Problem statement: Print the data without changes, from the line containing "Expand the bikenrider.com +1 citation chip" through the end of the data, and leave out the pictures.

━━━━━━

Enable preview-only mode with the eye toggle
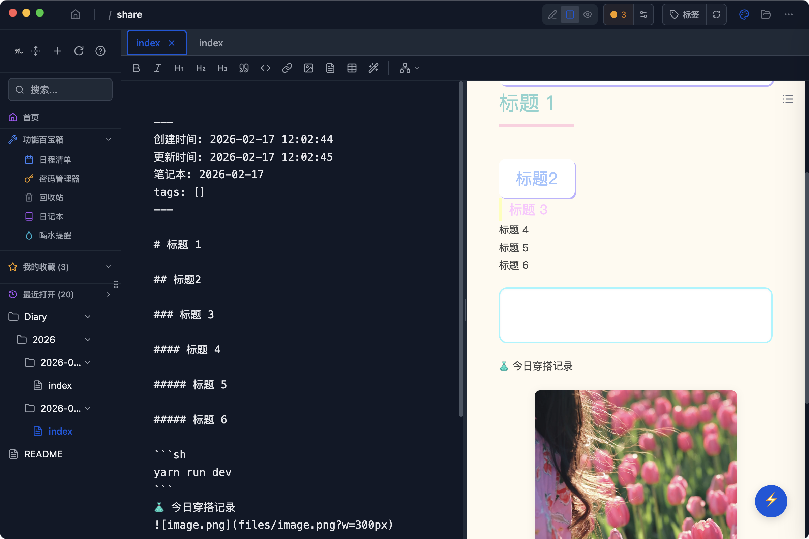Screen dimensions: 809x539 point(588,14)
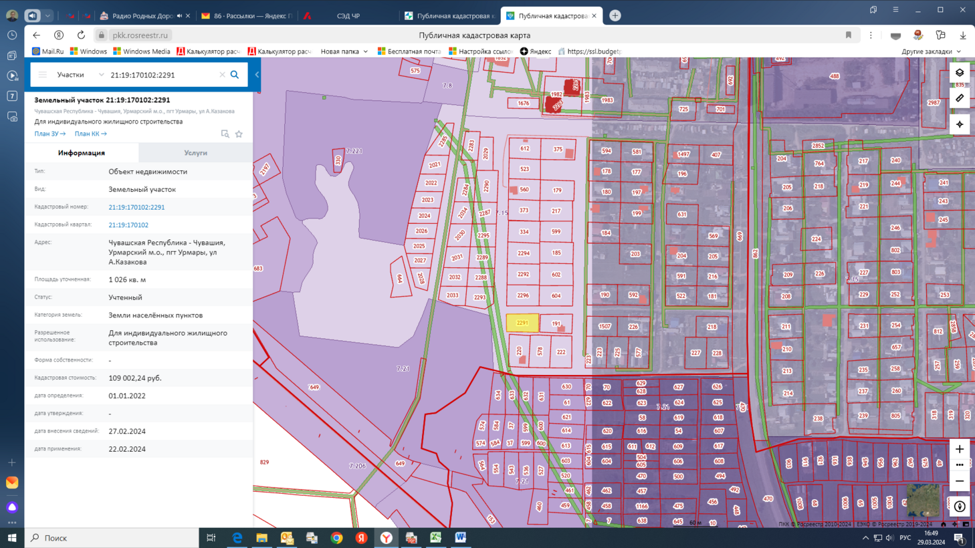Clear the cadastral number search field

(222, 75)
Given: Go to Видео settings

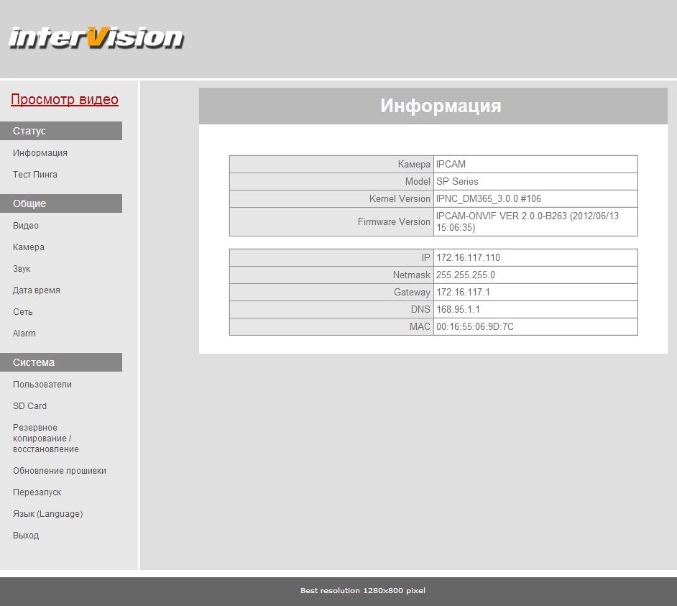Looking at the screenshot, I should [26, 226].
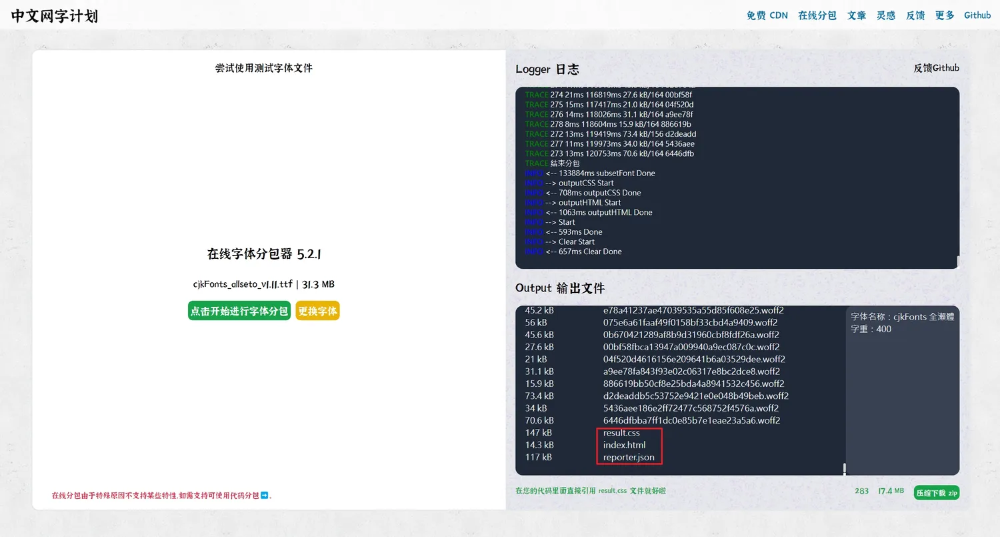Select the result.css output file
The width and height of the screenshot is (1000, 537).
[x=621, y=432]
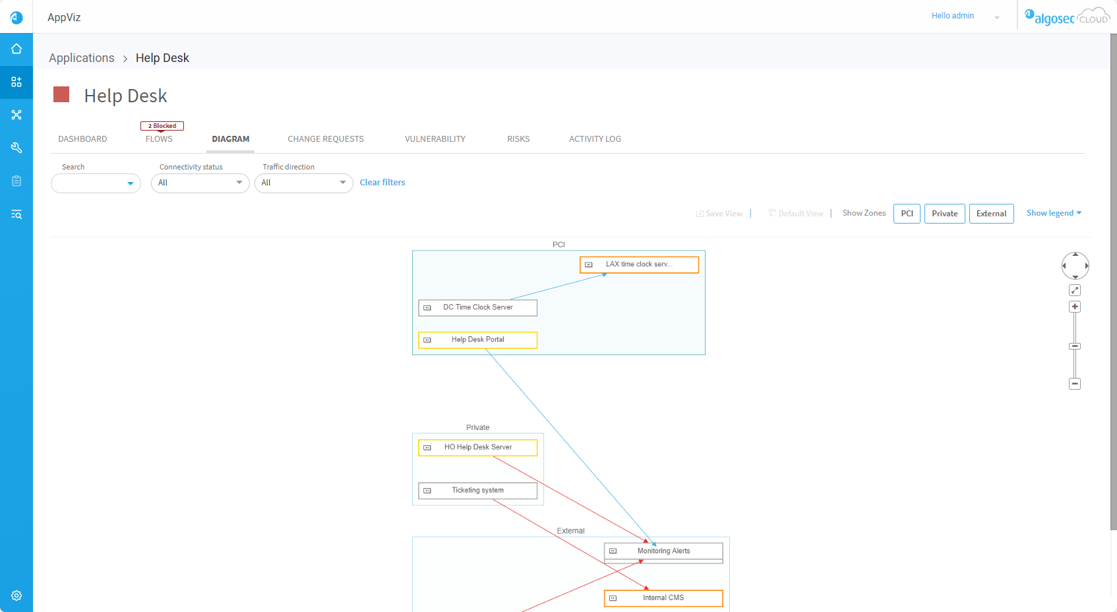This screenshot has height=612, width=1117.
Task: Open the Home icon in sidebar
Action: pyautogui.click(x=16, y=49)
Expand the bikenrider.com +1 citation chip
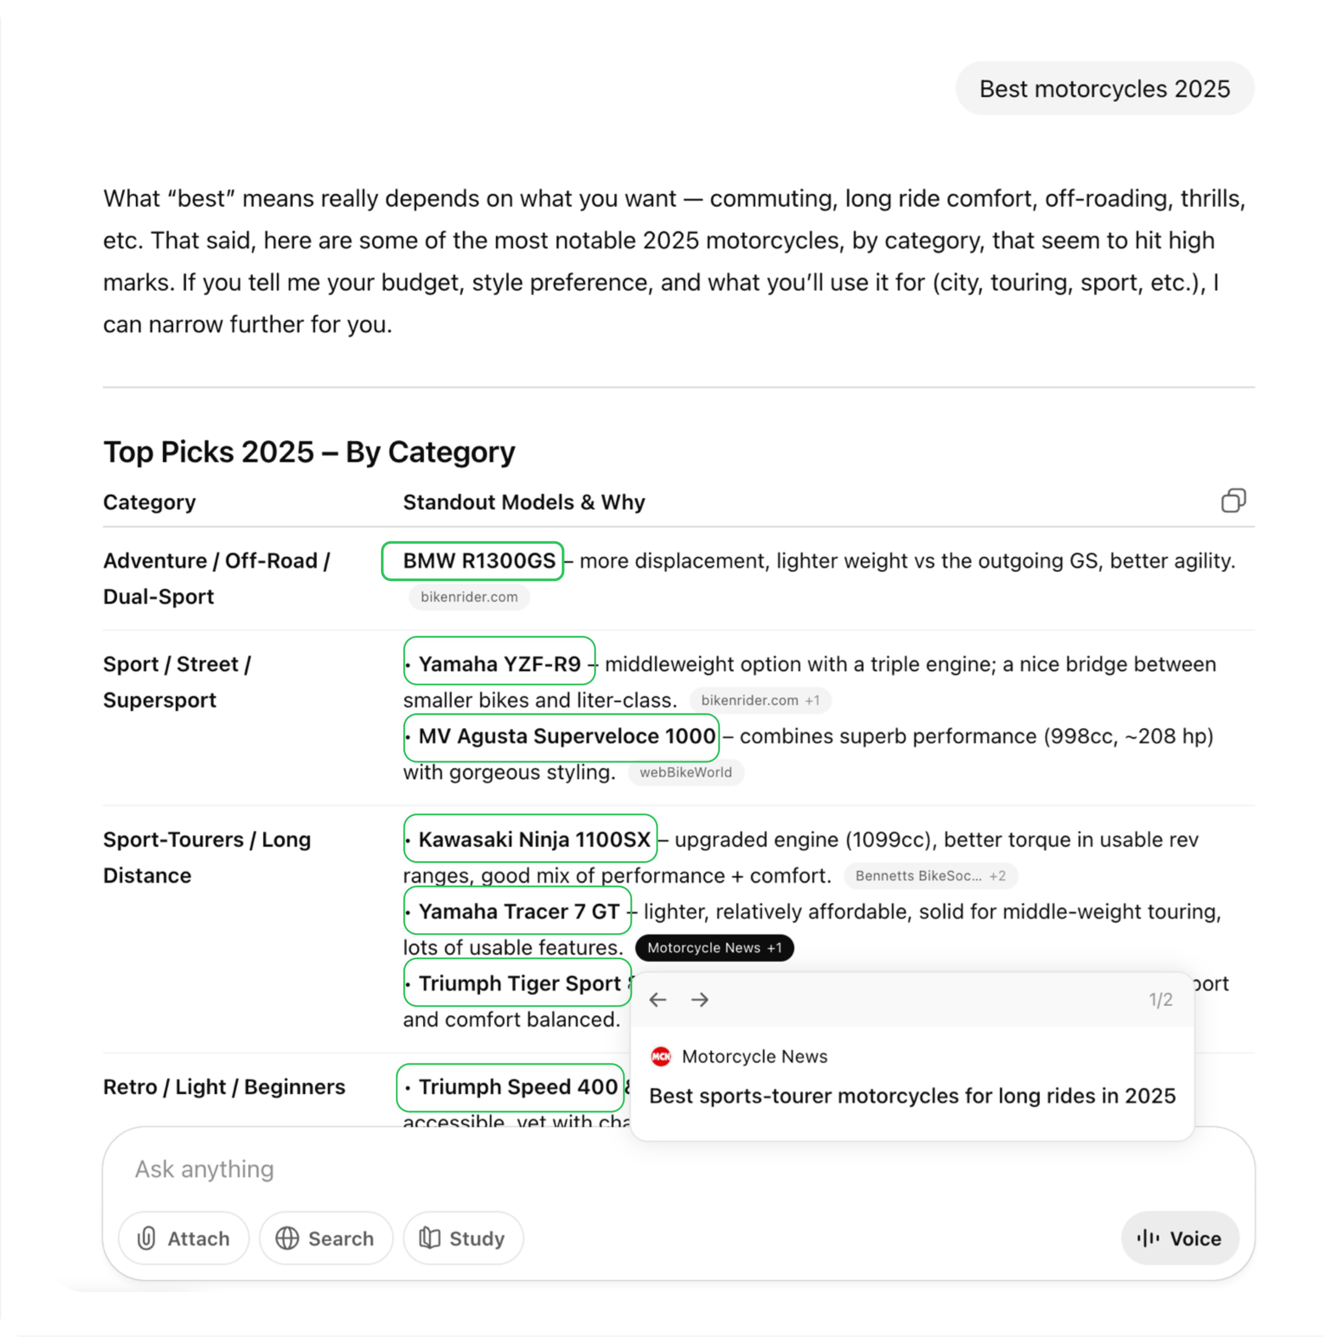The width and height of the screenshot is (1341, 1337). pos(759,700)
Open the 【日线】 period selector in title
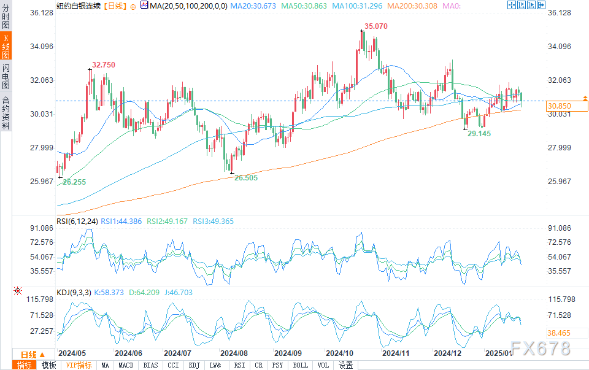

━━━━━━

In response:
Expand the bikenrider.com +1 citation chip
The width and height of the screenshot is (1341, 1337). pos(759,700)
Open the 【日线】 period selector in title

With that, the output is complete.